Introduction

This vignette simulates site percolation in our risk sharing network. Site percolation refers to the random removal of nodes on the network. In our network this could be due to migration, death, or agents simply opting out of their obligations (default). We are interested in whether the network is connected (that is, a giant component exists) after a fraction $\phi_c$ of the nodes are randomly removed.

Algorithm

We use the following algorithms to simulate percolation (our graph has 119 vertices):

  1. Start with n = 1, m = 1, i = 0, sim_size = 1000
  2. Randomly remove n out of 119 vertices from the graph
  3. Calculate the size of the relative size of the largest connected component (number of nodes in largest component/119)
  4. Store the results of step 4 in i
  5. Increase m by 1
  6. If m < sim_size, go back to step 2
  7. Calculate $S$ the average size of giant component as $S = \frac{i}{sim_size}$
  8. Increse n by 1
  9. If n < 118, return to step 2

Results

We implment the algorithm below.

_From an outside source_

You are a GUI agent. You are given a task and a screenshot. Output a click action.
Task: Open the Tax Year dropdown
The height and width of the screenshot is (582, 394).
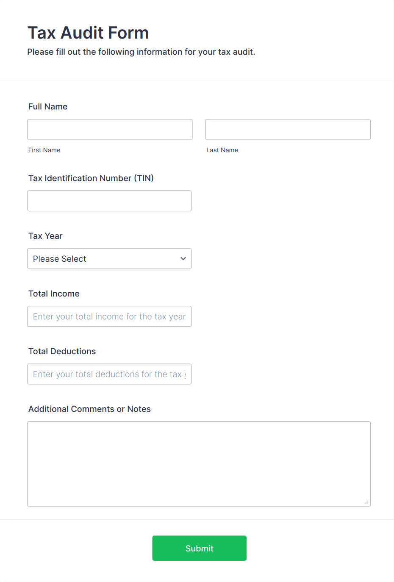tap(109, 258)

First we load the data and create the graph

# Load package
library(igraph)
library(riskSharing)

#Get data
data("nyakatoke")

# Create the underreporting graph

# For the underreporting model, we create a graph from the dataframe
# First we keep only the rows where at least one houshold said the other is in
# their network.
underreporting.df <- 
    nyakatoke[nyakatoke$willingness_link1 == 1 | nyakatoke$willingness_link2 == 1,]
# We then convert this into an undirected graph
g.underreporting <- igraph::graph_from_data_frame(underreporting.df, 
                                                  directed = FALSE)
# We then remove any multiple edges
g.underreporting <- igraph::simplify(g.underreporting)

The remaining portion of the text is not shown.